The previous literature has reported that natural compounds isolated from medical plants or Chinese herbs that reduce hyperglycemia in animals. Interestingly, they have some biological activities, which can treat or ameliorate diabetes e.g. catechin30 and quercetin31. Accordingly, these compounds could inhibit the activities of α-amylase and α-glucosidase and delay carbohydrate digestion. In docking results, we have shown that some of the chemical compounds isolated from cinnamon, purple onion, and tea had a better effect on the inhibition of α-amylase and α-glucosidase than that of the clinic drug. This in silico evidence is associated with in vivo diabetic mice tests. Interestingly, there are a large number of aforementioned phytochemicals with good pharmacological activity in the natural plants as the extract of onion, cinnamon, and tea mixture that can be applied to treat human diseases because of their anti-oxidation and anti-inflammation properties particularly for metabolic syndromes.
Some of oral anti-hyperglycemic drugs have been obtained from plants or have a microbial origin, such as galegine isolated from Galega officinalis, which has a great similarity to the antidiabetic drug metformin. Picnogenol, acarbose, miglitol, and voglibose are other antidiabetic products of natural origin32. A variety of herbs has been used in traditional medicine for the treatment of diabetes. Nevertheless, the natural compounds are more stable and have less side effects when compared to clinic drug33. Diet and plant derived products have also been tested in a number of preclinical and clinical trials34, 35. Since herbal medicine has been chosen as a monotherapy or an adjuvant to conventional therapeutics, thorough clinical trials and standardized herbal preparations are required to evaluate their efficacy, safety, tolerability, and underlined clinical recommendations3, 36–38.

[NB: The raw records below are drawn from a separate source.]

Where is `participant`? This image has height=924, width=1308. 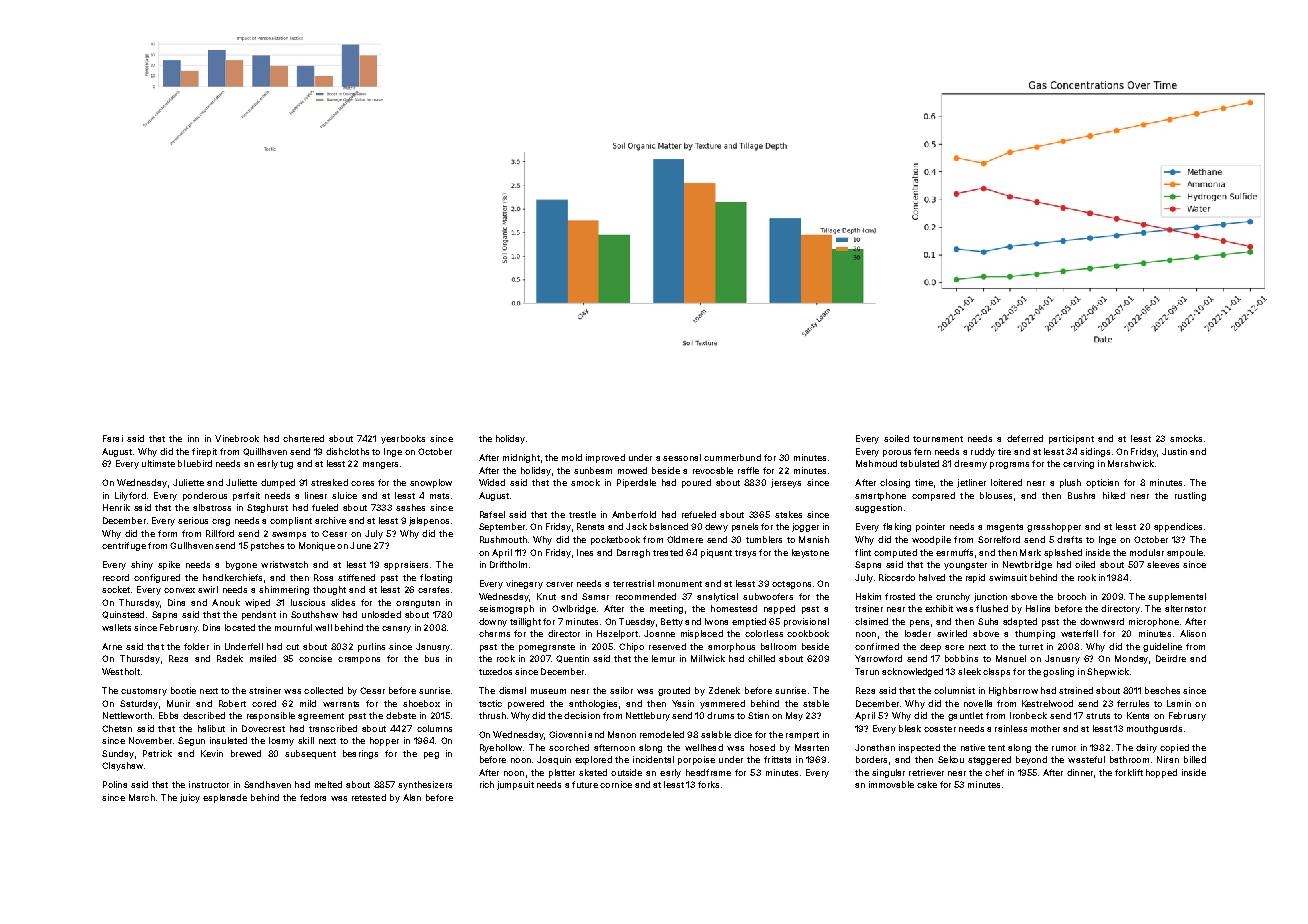 participant is located at coordinates (1071, 439).
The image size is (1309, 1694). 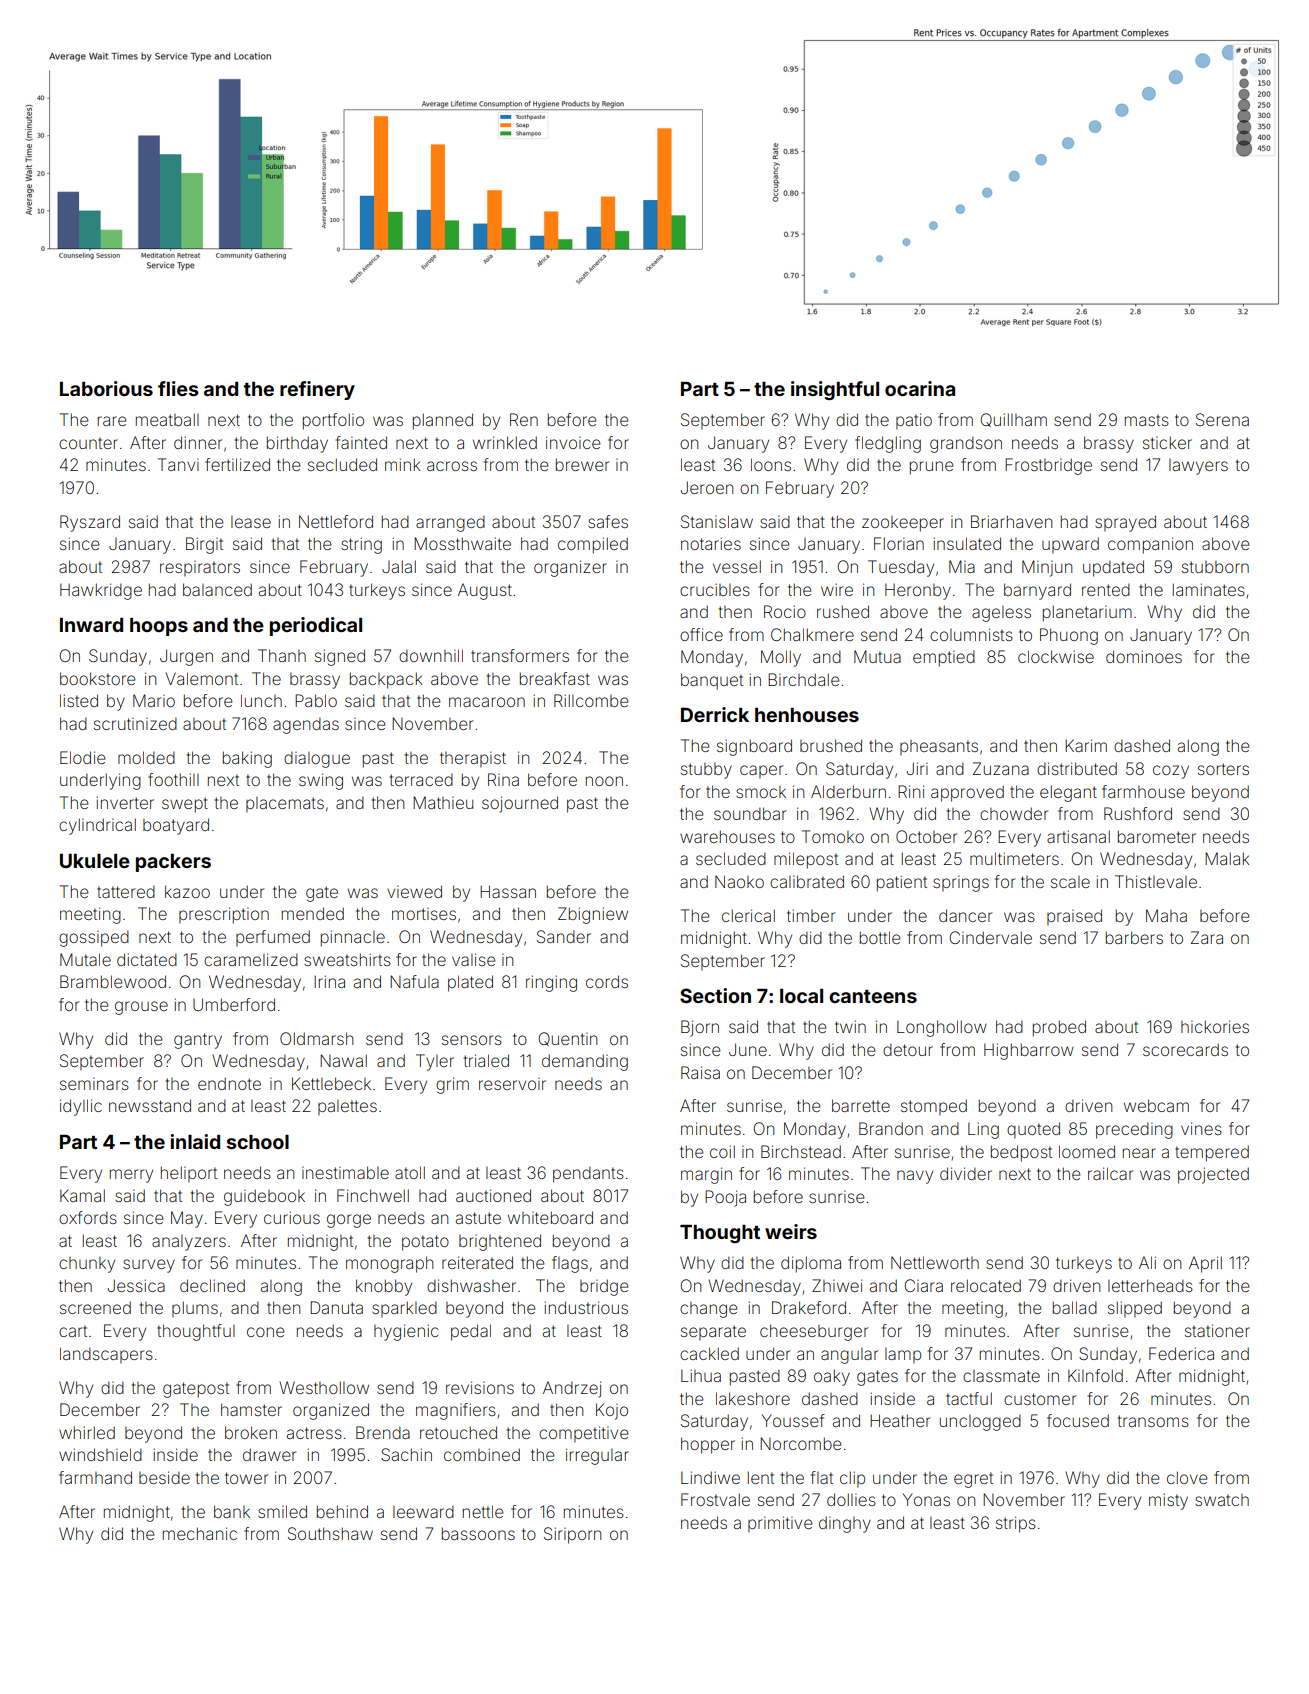 What do you see at coordinates (1147, 420) in the screenshot?
I see `masts` at bounding box center [1147, 420].
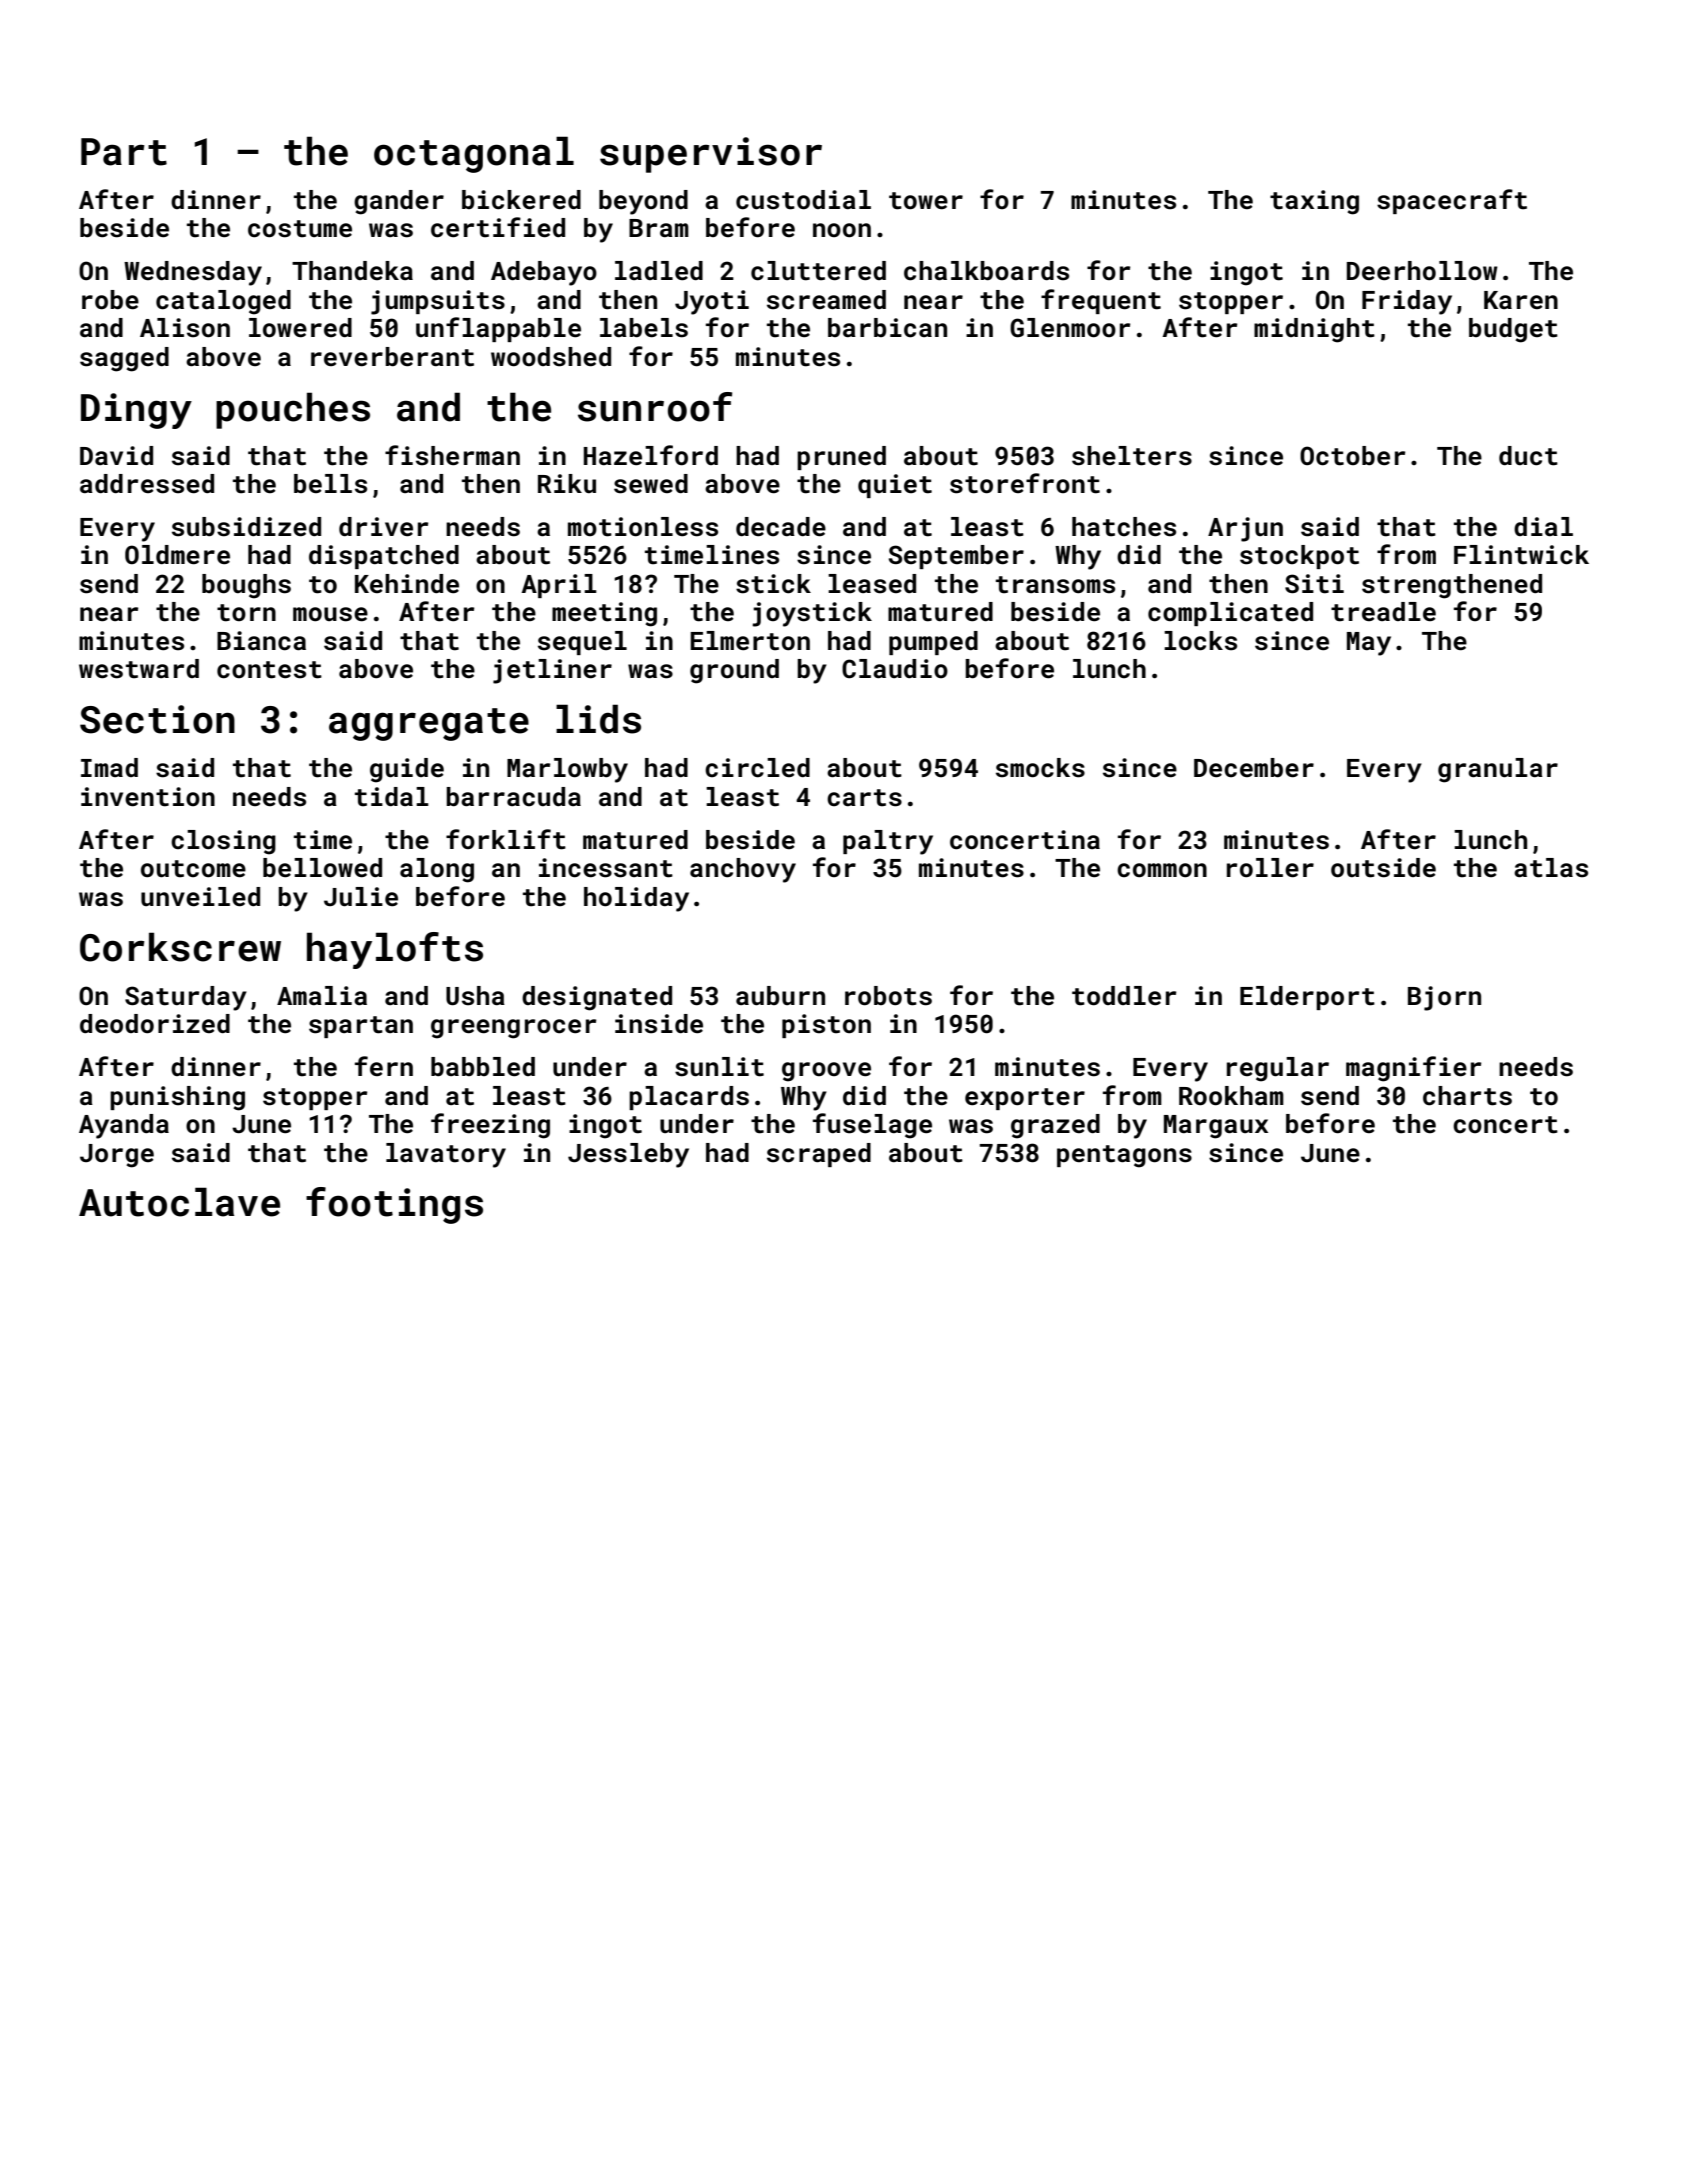 This image has width=1683, height=2178. I want to click on taxing, so click(1314, 202).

The inhibitory activities of α-amylase and α-glucosidase; anti-hyperglycemia of purple onion, cinnamon, and tea mixture extracts when compared to the acarbose and metformin in OSTT and OGTT. A mixture extract (purple onion, cinnamon, and tea) has demonstrated remarkable antidiabetic activities and is further confirmed that they could preserve the active component in the regulation of AMPK, α-amylase, and α-glucosidase. Several compounds (Diallyl disulfide, Quercetin, Cinnamic acid, Cinnamic alcohol, Cinnamic aldehyde, Catechin, and Epigallocatechin gallate) in extracts of purple onion, cinnamon, and tea mixture have a notably inhibitory effect of diabetic molecules when compared with clinical drugs (acarbose, anti-α-amylase) and metformin, AMPK) via virtual screen.